Stutter Edit's features revolve around an innovative live sampling engine that lets producers, laptop performers and other musicians manipulate audio in real-time. Stutter
Edit slices audio into small fragments and sequences the pieces into razor-sharp rhythmic effects, recreating techniques that once took hours to perfect in the studio. Results can range from jarring to subtle: a melody can be disintegrated into a syncopated rhythmic roll, or a drum hit can be transformed into an arpeggiated scale of pitches.
The complex set of tools in Stutter Edit is balanced by an elegant MIDI control scheme, which makes adding effects a completely intuitive process - much like playing an instrument.
In addition to these trademark stutter effects, performers and producers can juggle between a multitude of rhythmic effects including gate, pan, digital distortion, delays and filters. The Generator module creates custom noise sweeps that can be triggered along with stutter effects to build tension and create dynamics, both in live performances and studio arrangements.

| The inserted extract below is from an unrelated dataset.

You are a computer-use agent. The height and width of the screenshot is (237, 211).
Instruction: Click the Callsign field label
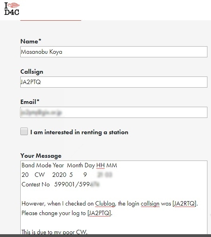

"Stutter Edit exists because I wanted to step on stage with a laptop and improvise the complex and musical rhythmic effects that sometimes took me days of trial and error to create," explains BT. "I'm elated to partner with iZotope and unveil Stutter Edit to the world, and I can't wait to see what other producers, composers and sound designers will do with this insane new effect. I truly believe this will dramatically change the topography and scope of what is possible with live sound design and remixing.
On the stage, Stutter Edit makes it simple for laptop performers to create improvised remixes that include incredible stutters, fills and build-ups. Stutter Edit's MIDI-controlled workflow is a perfect complement to performers using Ableton Live for DJ sets.
In the studio, musicians can utilise Stutter Edit to add color and transitions to recordings, making arranging with effects all about intuition instead of trial and error.
Designed by BT
BT is widely recognized for pioneering the "stutter edit" as a musical technique. He originally designed the Stutter Edit software to help automate his painstaking process for breaking audio into impossibly small fragments and using them for new sound synthesis.
Transeau has used various early versions of the Stutter Edit software both in his studio and in live performances for years, but until today these tools have not been available to the public.
BT's Sonik Architects software company was recently acquired by iZotope Inc., who built the technology into a complete product compatible with both PC and Mac OS X platforms and major music production and performance hosts.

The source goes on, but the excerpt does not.